● **Required work**: Your task is to repeat the entries below exactly and to leave their images out.

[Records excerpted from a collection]
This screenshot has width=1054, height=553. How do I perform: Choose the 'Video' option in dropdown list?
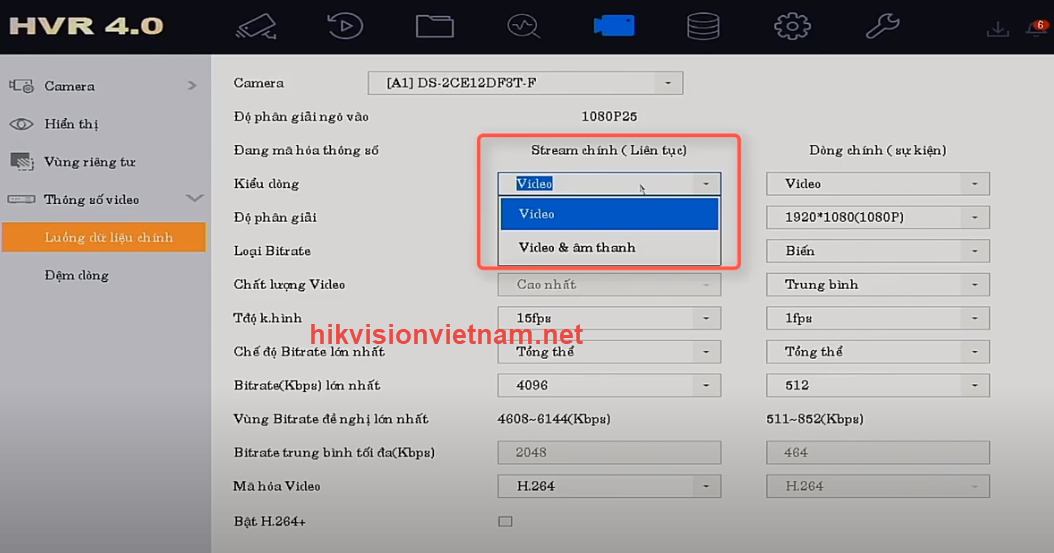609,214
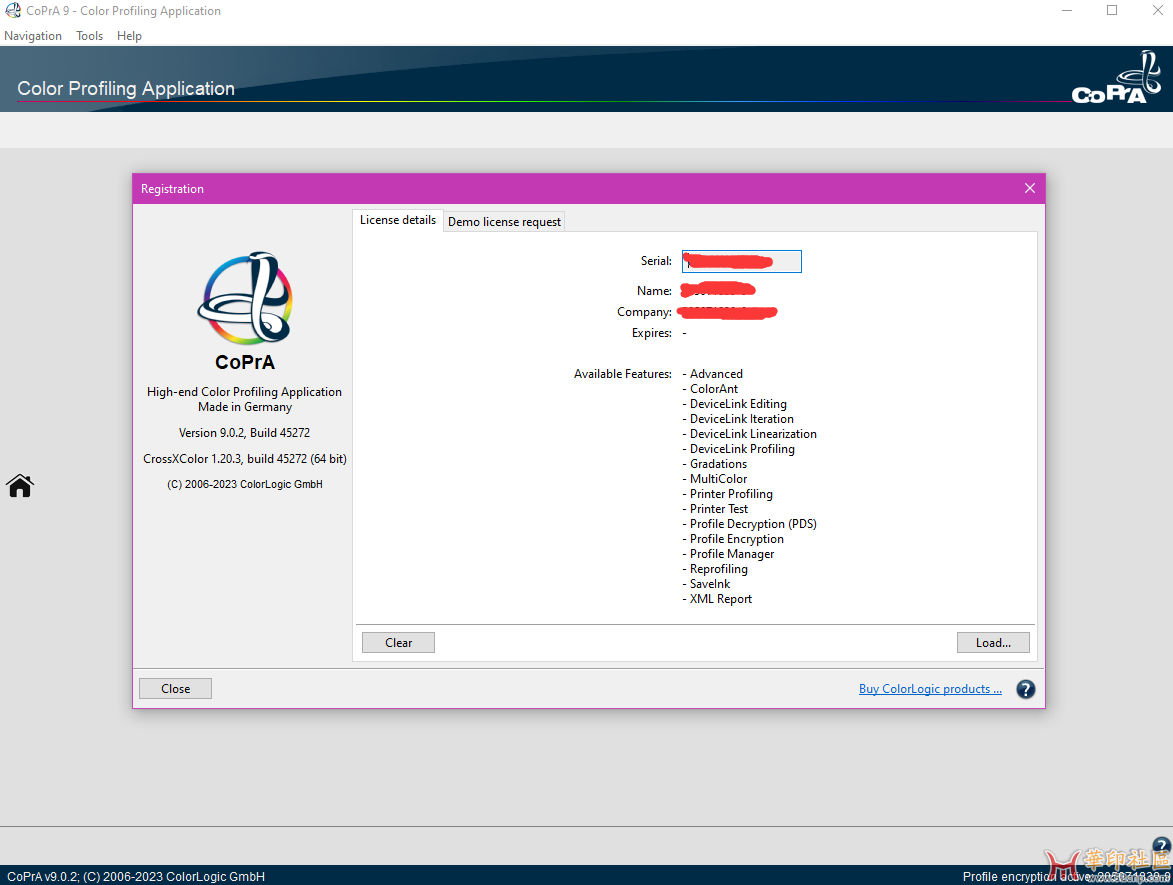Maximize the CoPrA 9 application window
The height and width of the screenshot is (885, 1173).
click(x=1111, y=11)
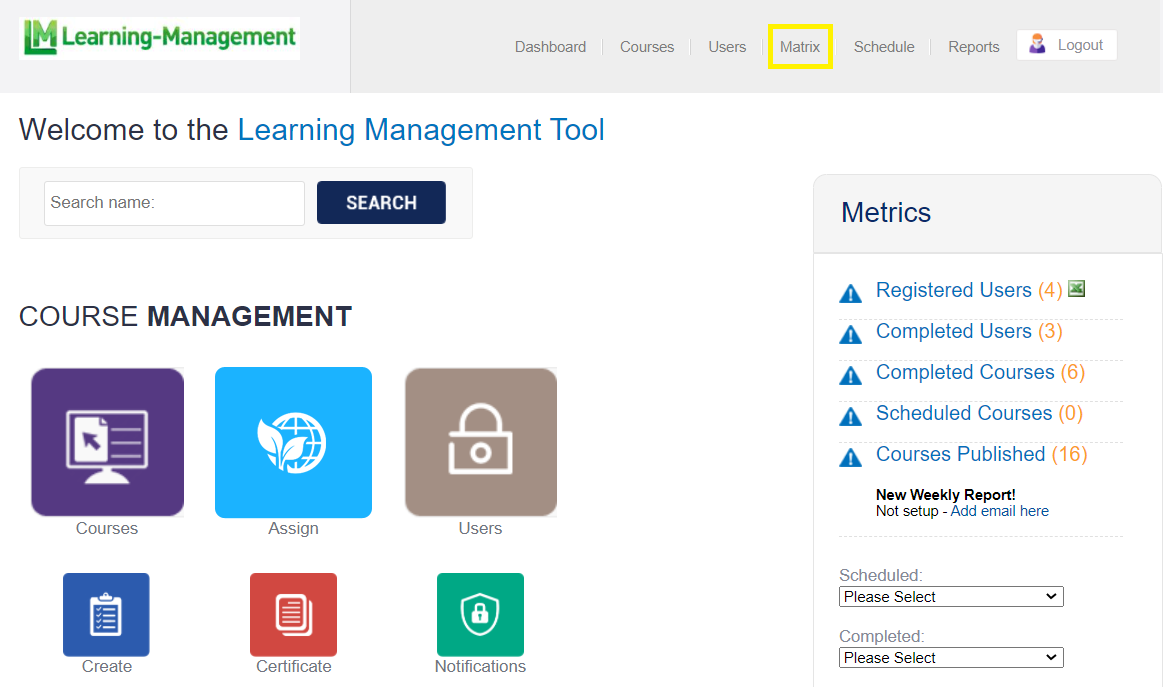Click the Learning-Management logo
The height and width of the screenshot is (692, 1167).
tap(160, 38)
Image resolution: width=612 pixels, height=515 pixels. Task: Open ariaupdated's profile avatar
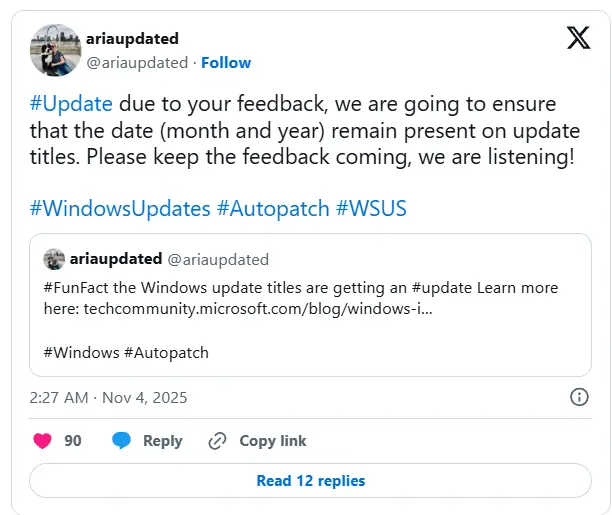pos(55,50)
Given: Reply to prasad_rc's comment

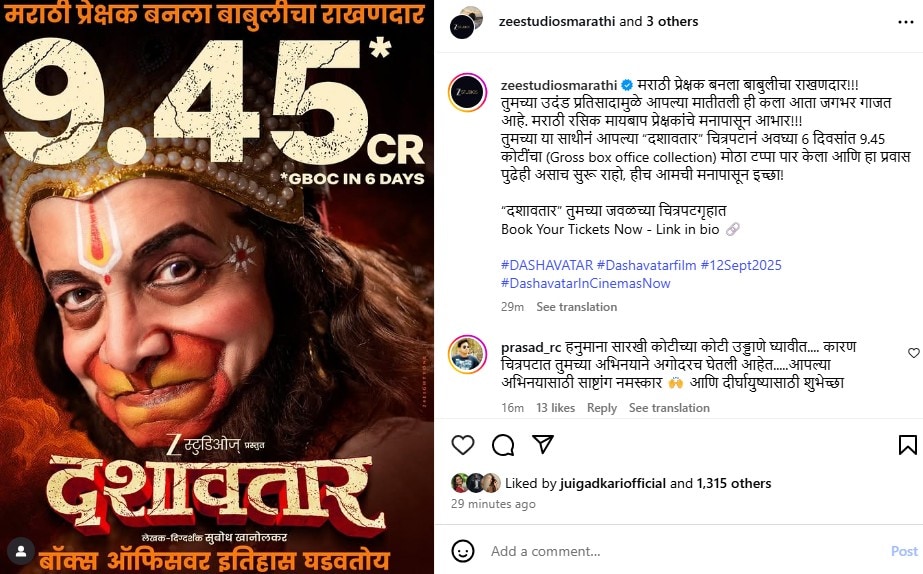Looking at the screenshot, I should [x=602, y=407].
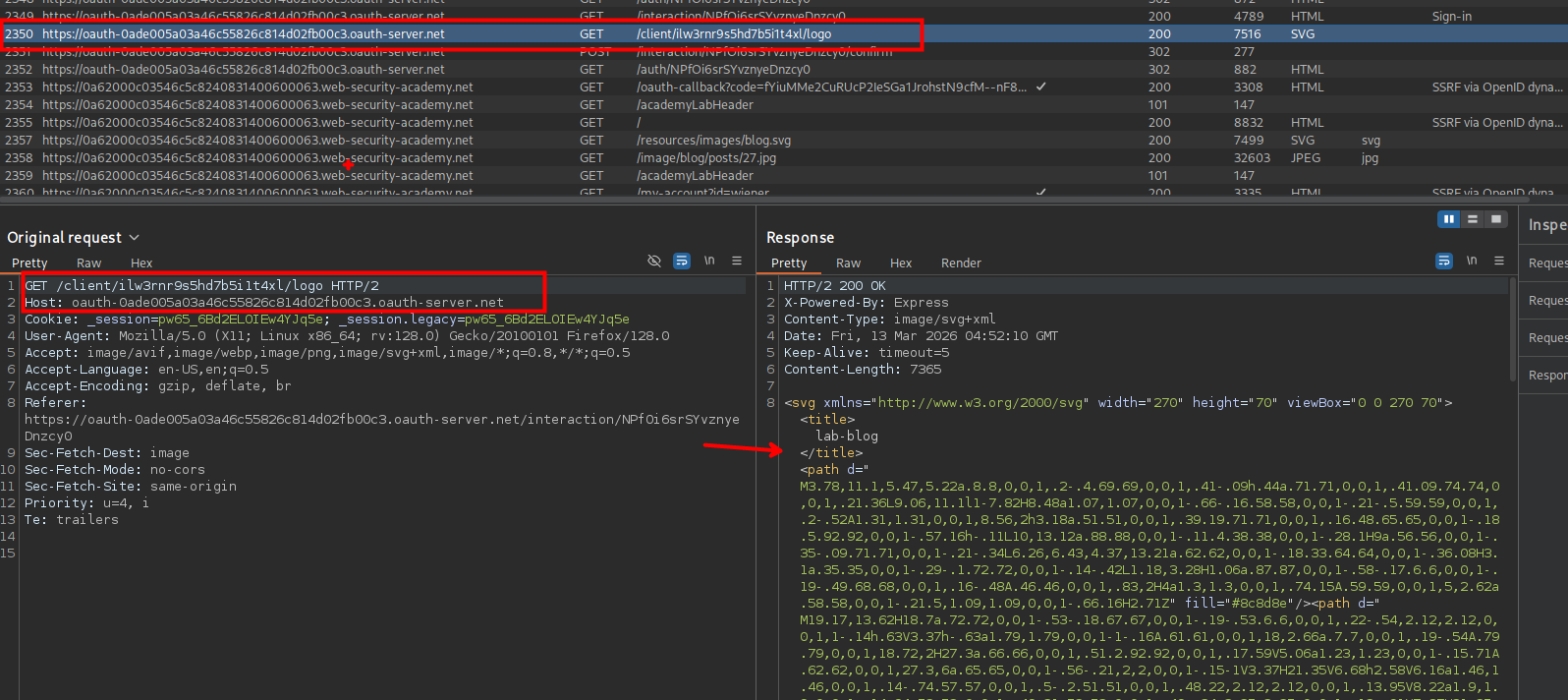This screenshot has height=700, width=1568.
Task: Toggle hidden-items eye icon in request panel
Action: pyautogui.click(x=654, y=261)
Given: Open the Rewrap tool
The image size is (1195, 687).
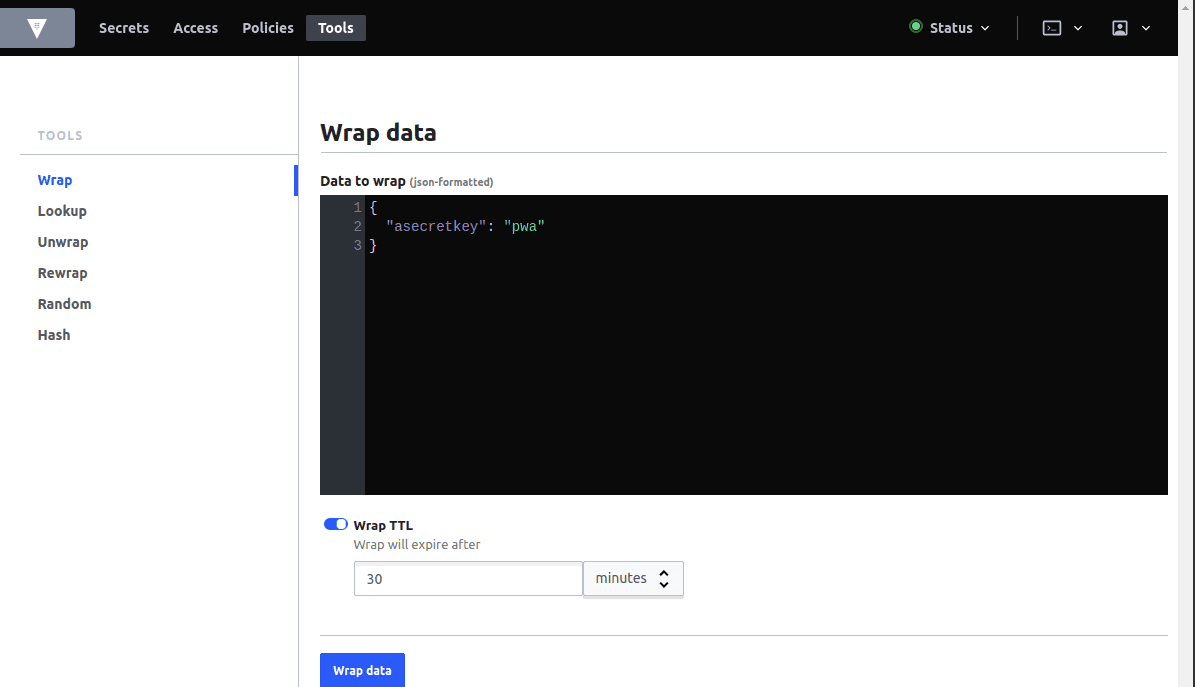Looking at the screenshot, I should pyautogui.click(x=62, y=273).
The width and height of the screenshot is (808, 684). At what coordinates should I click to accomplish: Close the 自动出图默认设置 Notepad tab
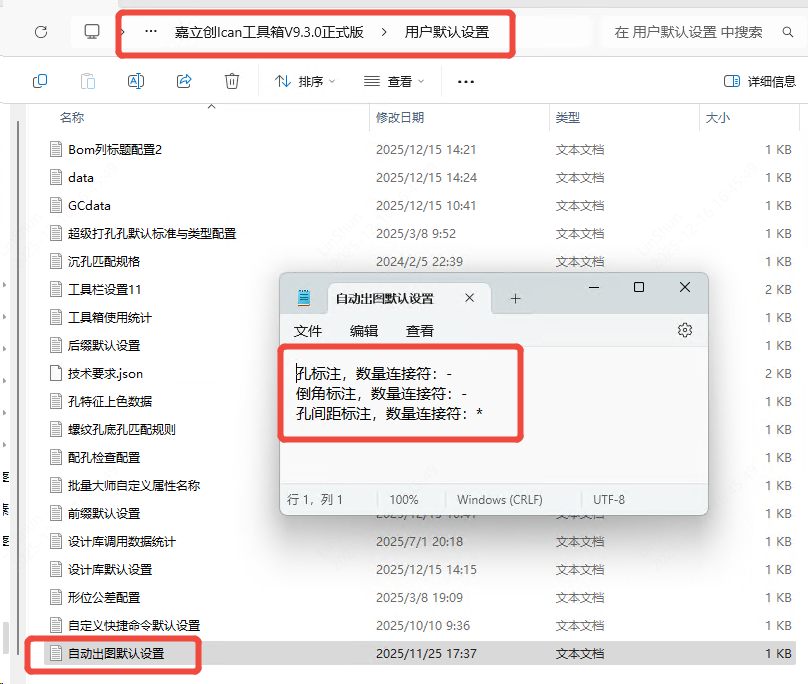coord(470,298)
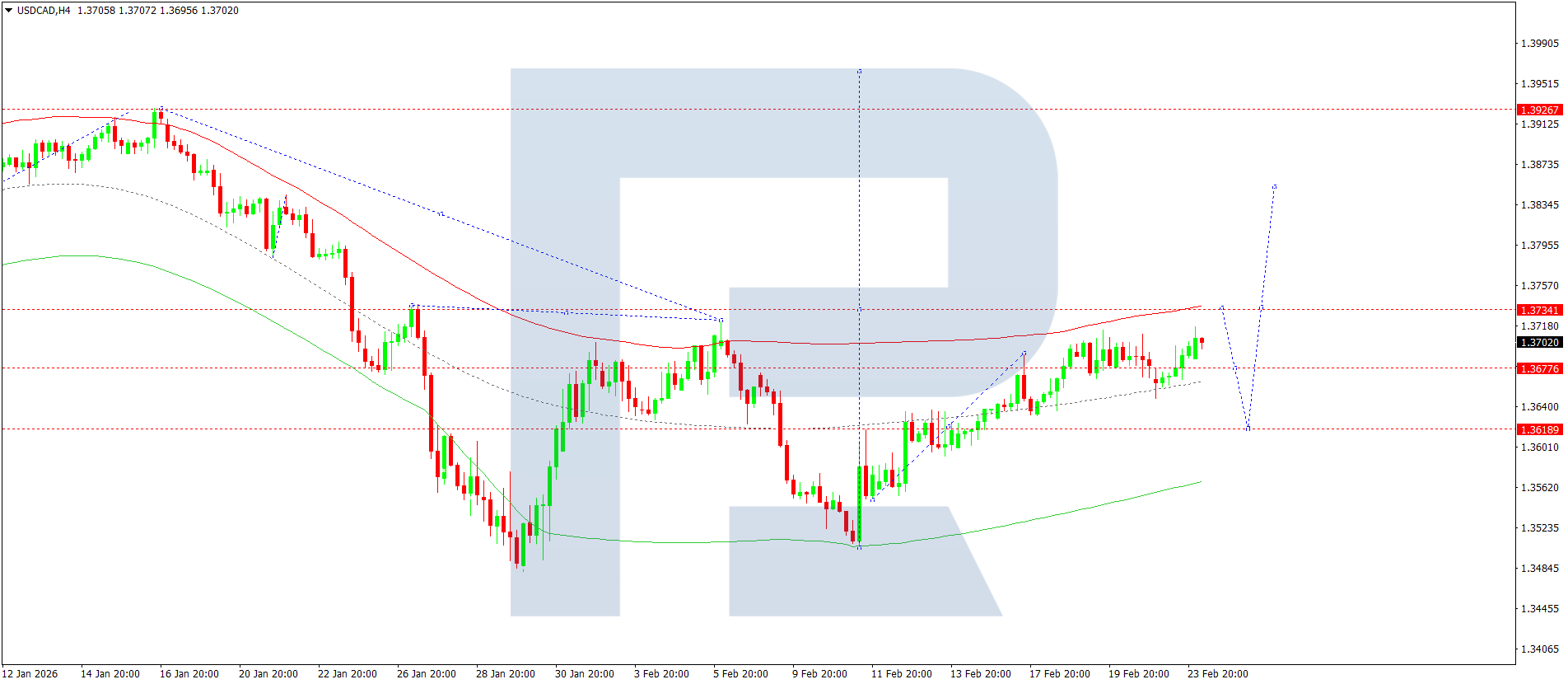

● **Response area**:
This screenshot has width=1054, height=553. How do I perform: Choose the 'Video' option in dropdown list?
609,214
Maximize the CoPrA 9 application window
The height and width of the screenshot is (885, 1173).
click(x=1111, y=11)
Click the Learning-Management logo
The height and width of the screenshot is (692, 1167).
tap(160, 38)
Image resolution: width=612 pixels, height=515 pixels. Task: Open ariaupdated's profile avatar
pos(55,50)
Given: Reply to prasad_rc's comment

Looking at the screenshot, I should [x=602, y=407].
This screenshot has height=700, width=1568.
Task: Toggle hidden-items eye icon in request panel
Action: pyautogui.click(x=654, y=261)
Given: Open the Rewrap tool
The image size is (1195, 687).
Looking at the screenshot, I should pyautogui.click(x=62, y=273).
The width and height of the screenshot is (808, 684). At what coordinates should I click to accomplish: Close the 自动出图默认设置 Notepad tab
coord(470,298)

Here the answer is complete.